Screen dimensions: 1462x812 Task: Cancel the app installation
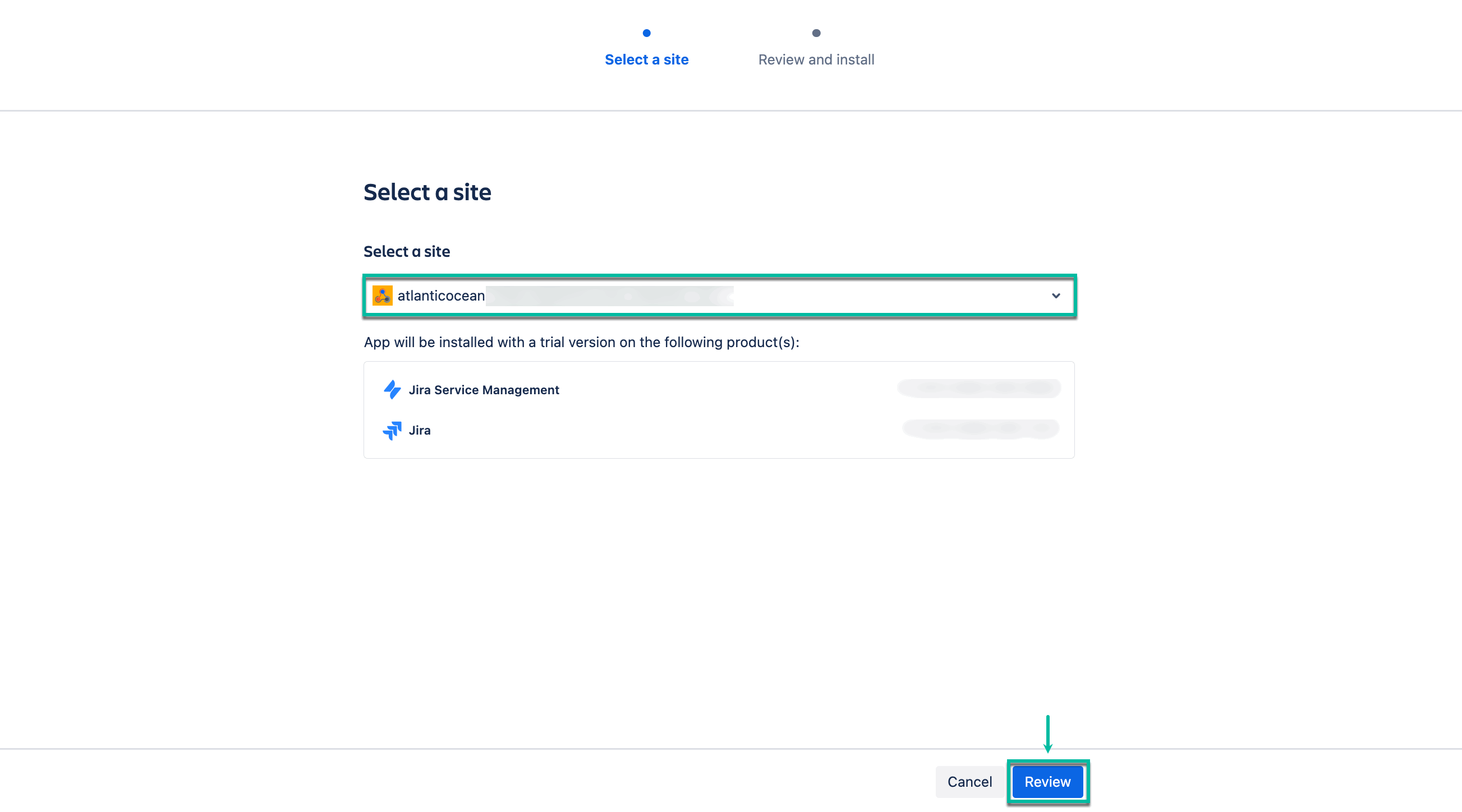969,781
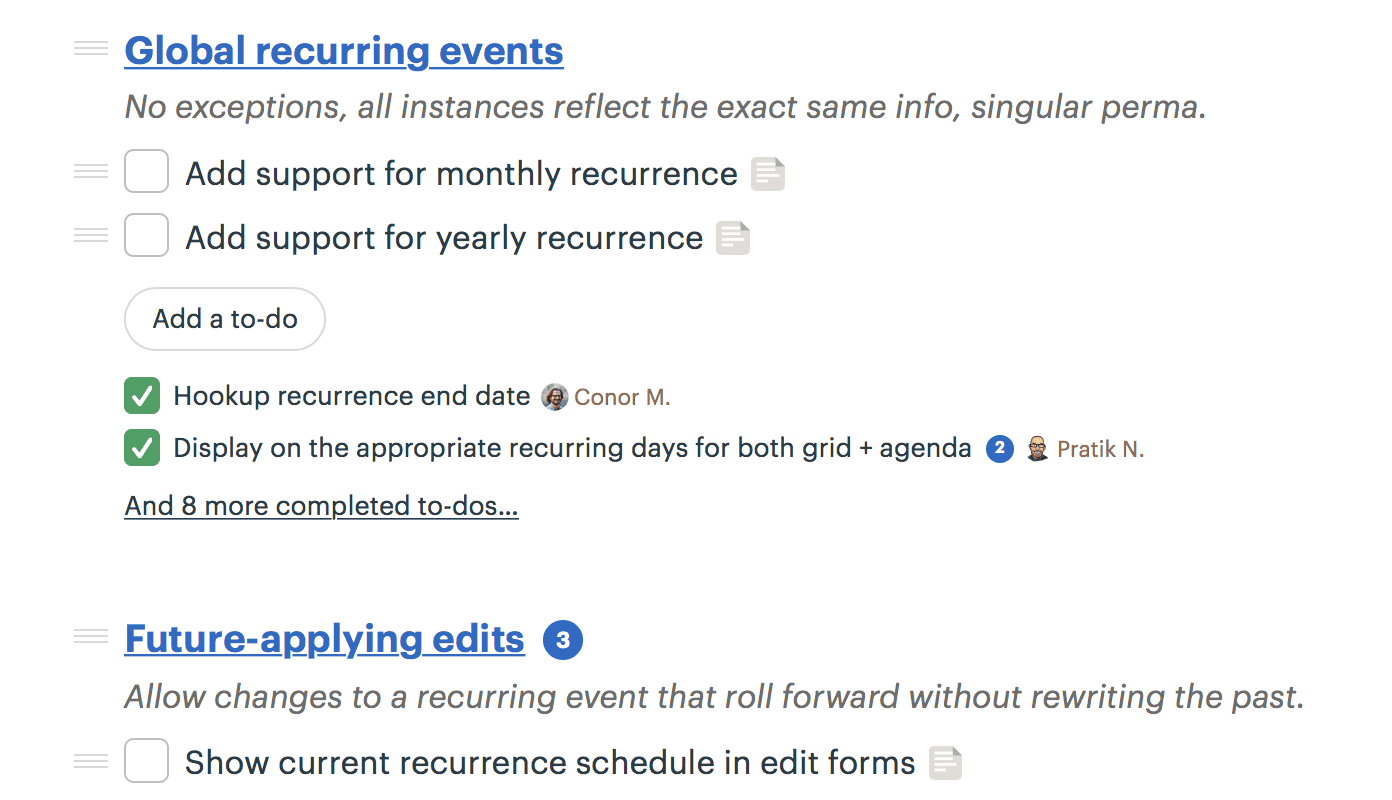This screenshot has height=800, width=1392.
Task: Click comment count badge on Future-applying edits
Action: 563,640
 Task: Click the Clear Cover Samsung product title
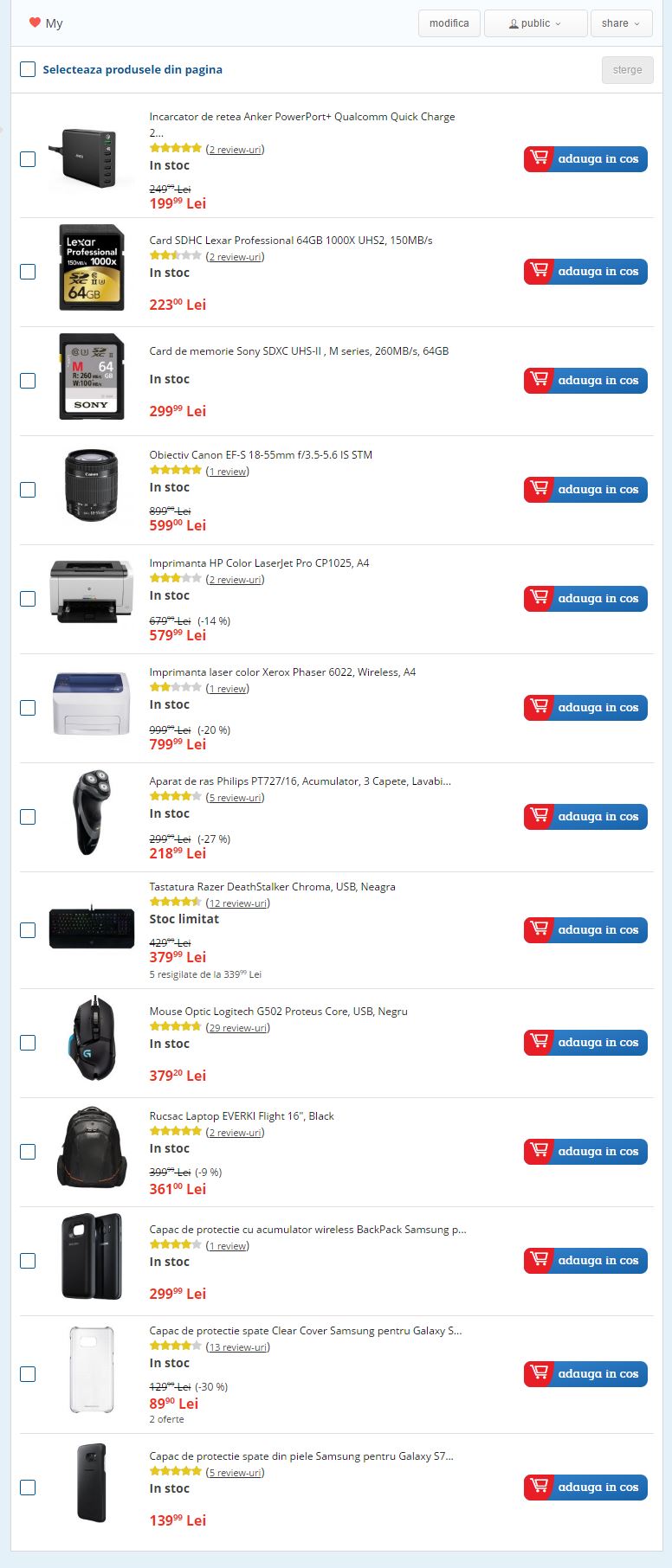click(305, 1331)
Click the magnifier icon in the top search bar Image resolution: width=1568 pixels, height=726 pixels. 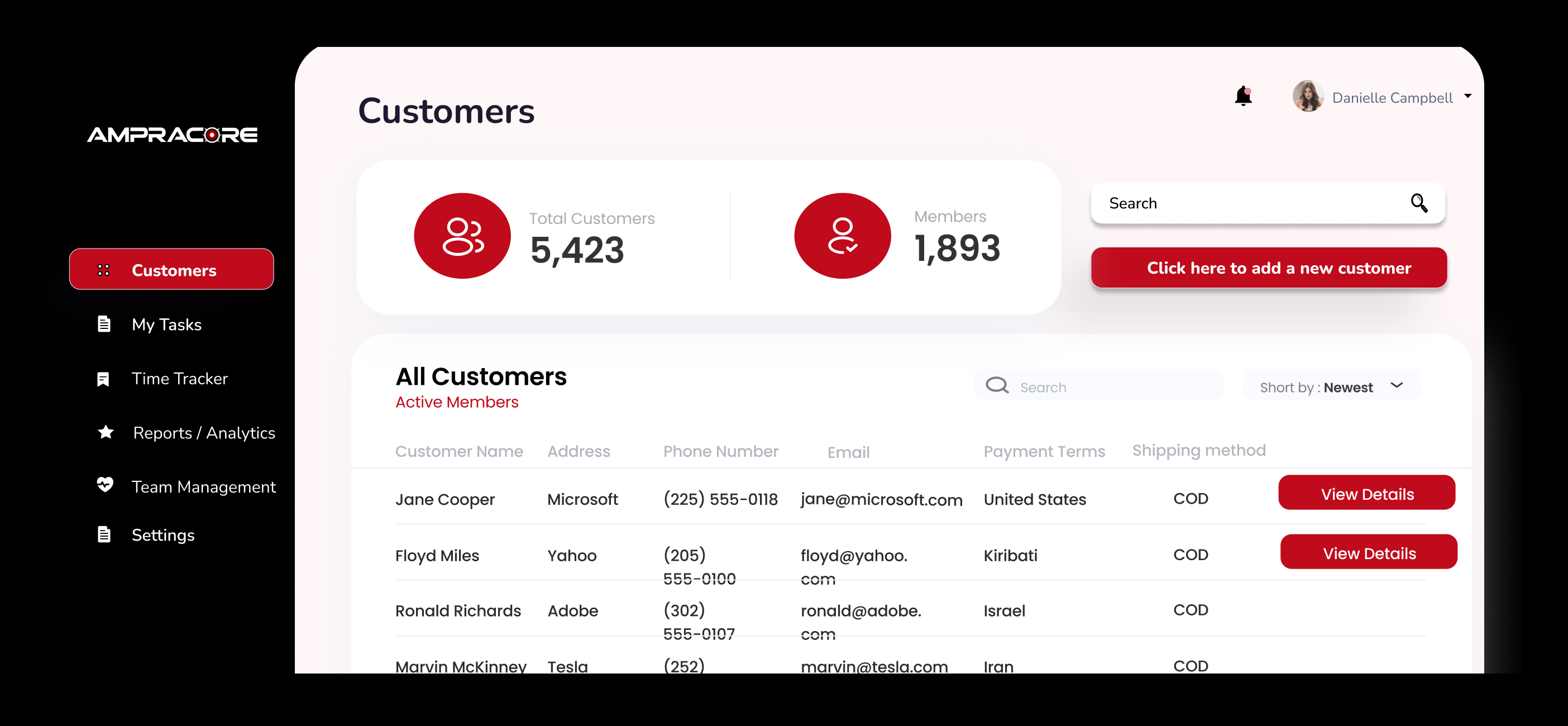1419,203
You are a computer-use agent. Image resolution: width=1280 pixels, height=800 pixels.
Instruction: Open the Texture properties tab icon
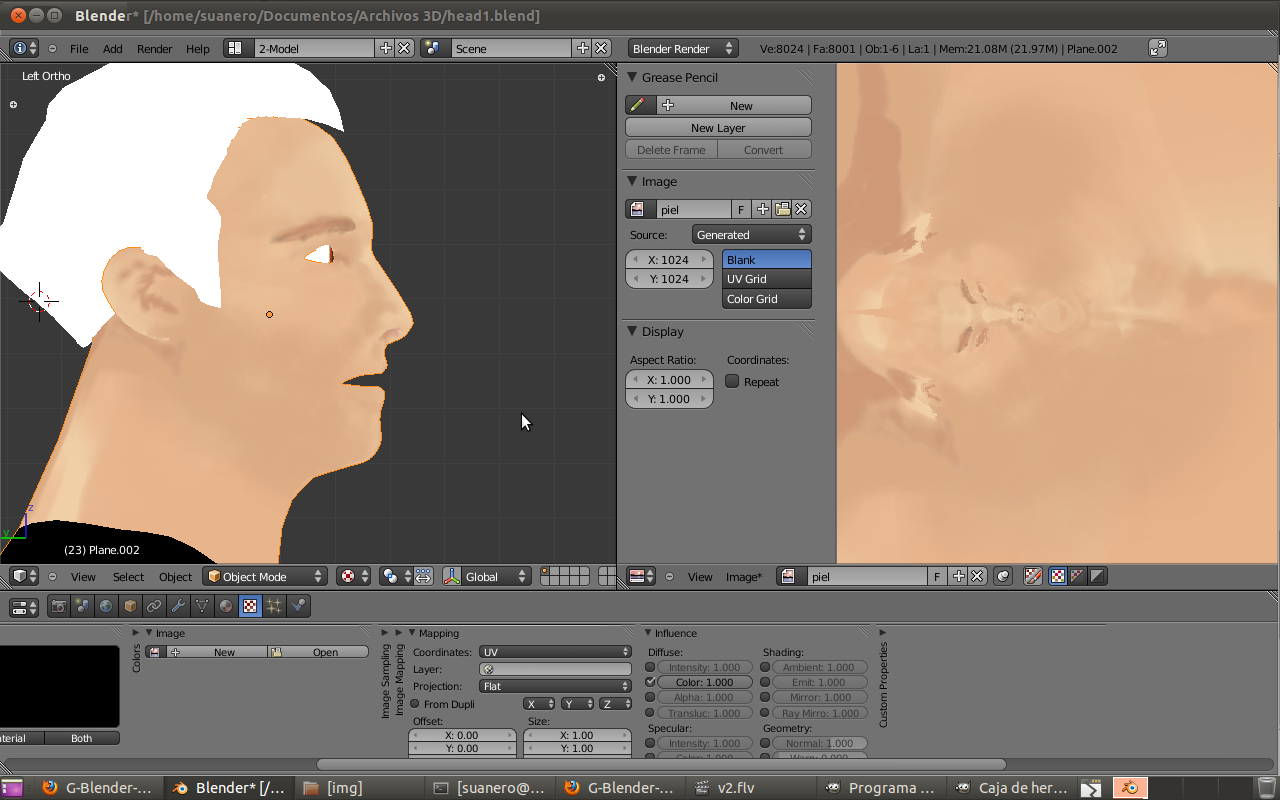tap(250, 606)
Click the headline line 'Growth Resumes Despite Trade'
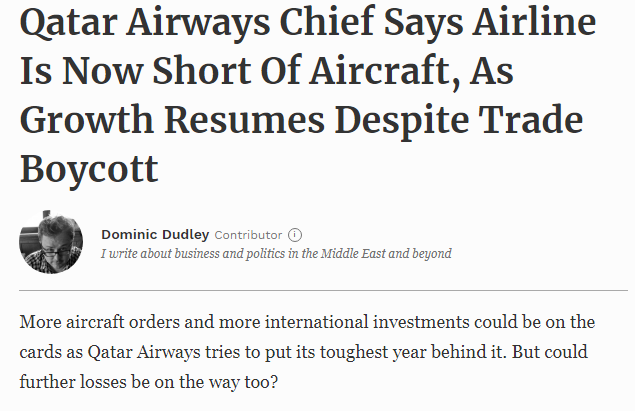Image resolution: width=635 pixels, height=411 pixels. coord(301,120)
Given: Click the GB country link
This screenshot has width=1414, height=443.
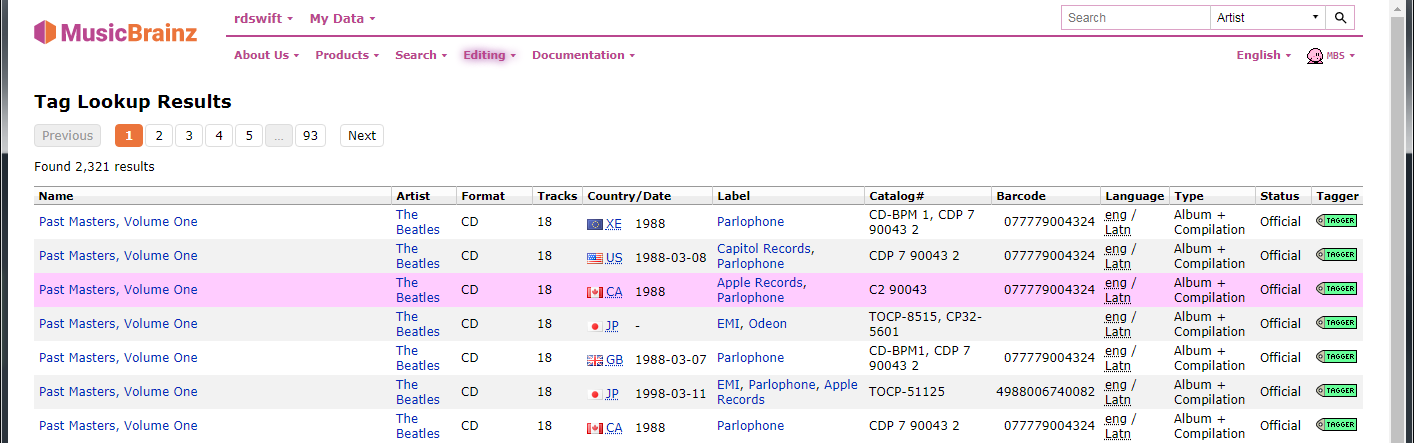Looking at the screenshot, I should pyautogui.click(x=614, y=358).
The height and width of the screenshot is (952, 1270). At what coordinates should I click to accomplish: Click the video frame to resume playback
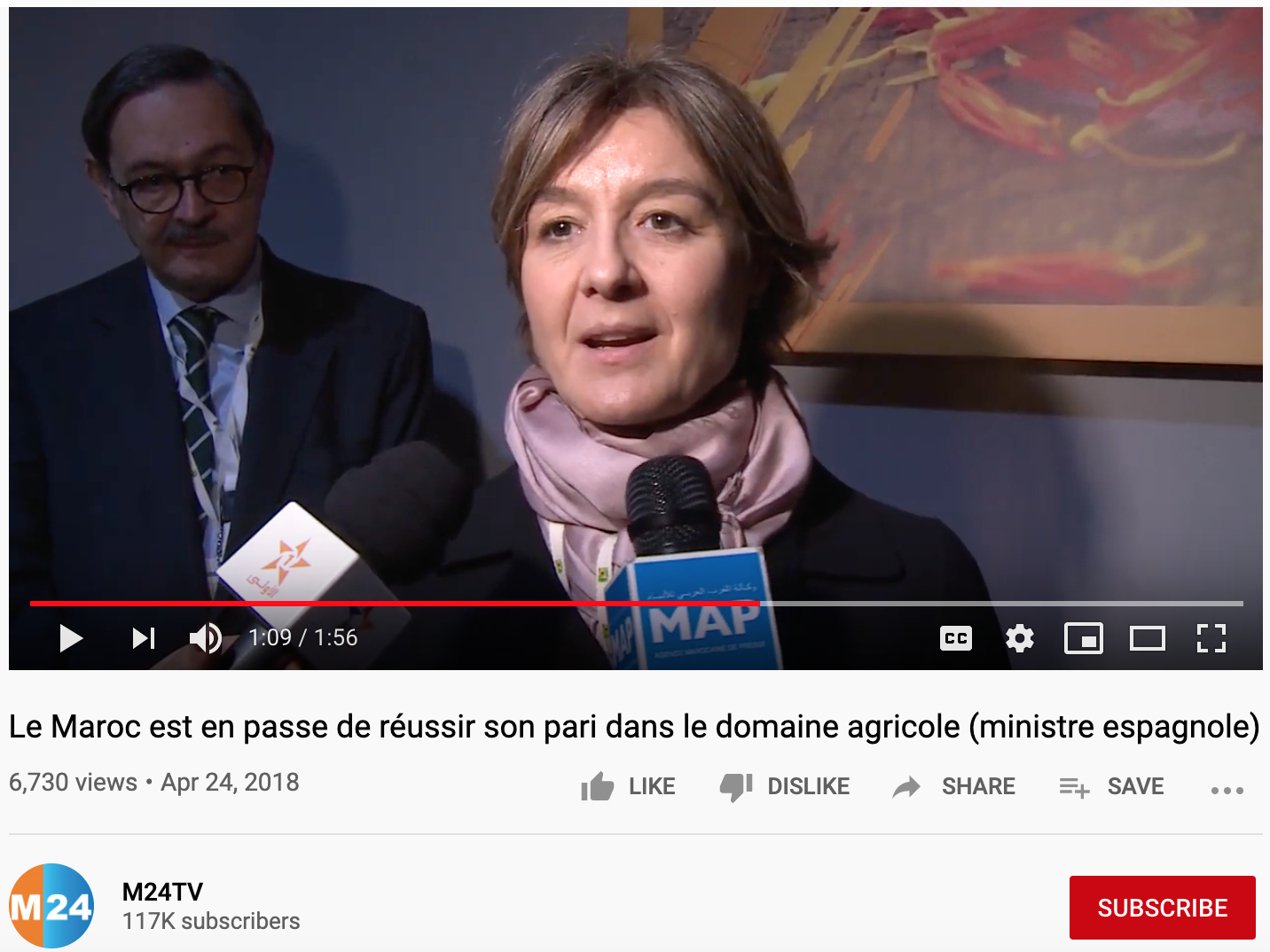tap(636, 301)
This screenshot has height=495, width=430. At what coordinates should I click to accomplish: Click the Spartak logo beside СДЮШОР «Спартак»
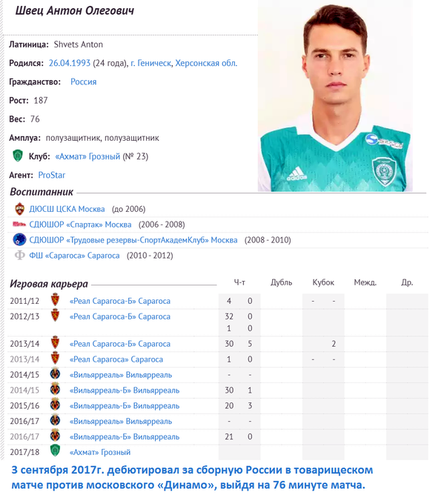click(19, 224)
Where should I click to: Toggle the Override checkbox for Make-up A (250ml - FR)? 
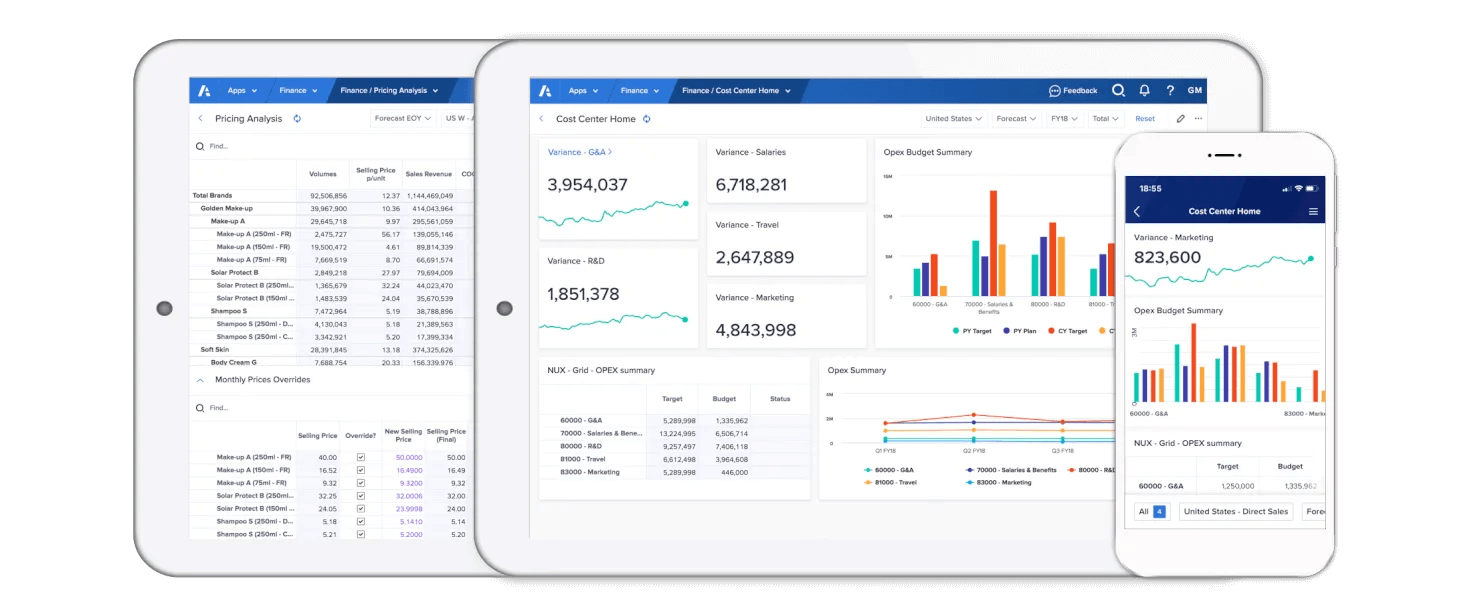[361, 457]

DO THIS:
Rewrite the items from the start of the items through the line containing "click(305, 1331)", both ends included, with "app installation" replaced by "app setup" and everything else unchanged. Leave the pictures out of your answer.

TASK RESPONSE:
Screen dimensions: 1462x812 Task: Cancel the app setup
969,781
This screenshot has height=800, width=1392.
Task: Click comment count badge on Future-applying edits
Action: 563,640
 Task: Click the Clear Cover Samsung product title
click(305, 1331)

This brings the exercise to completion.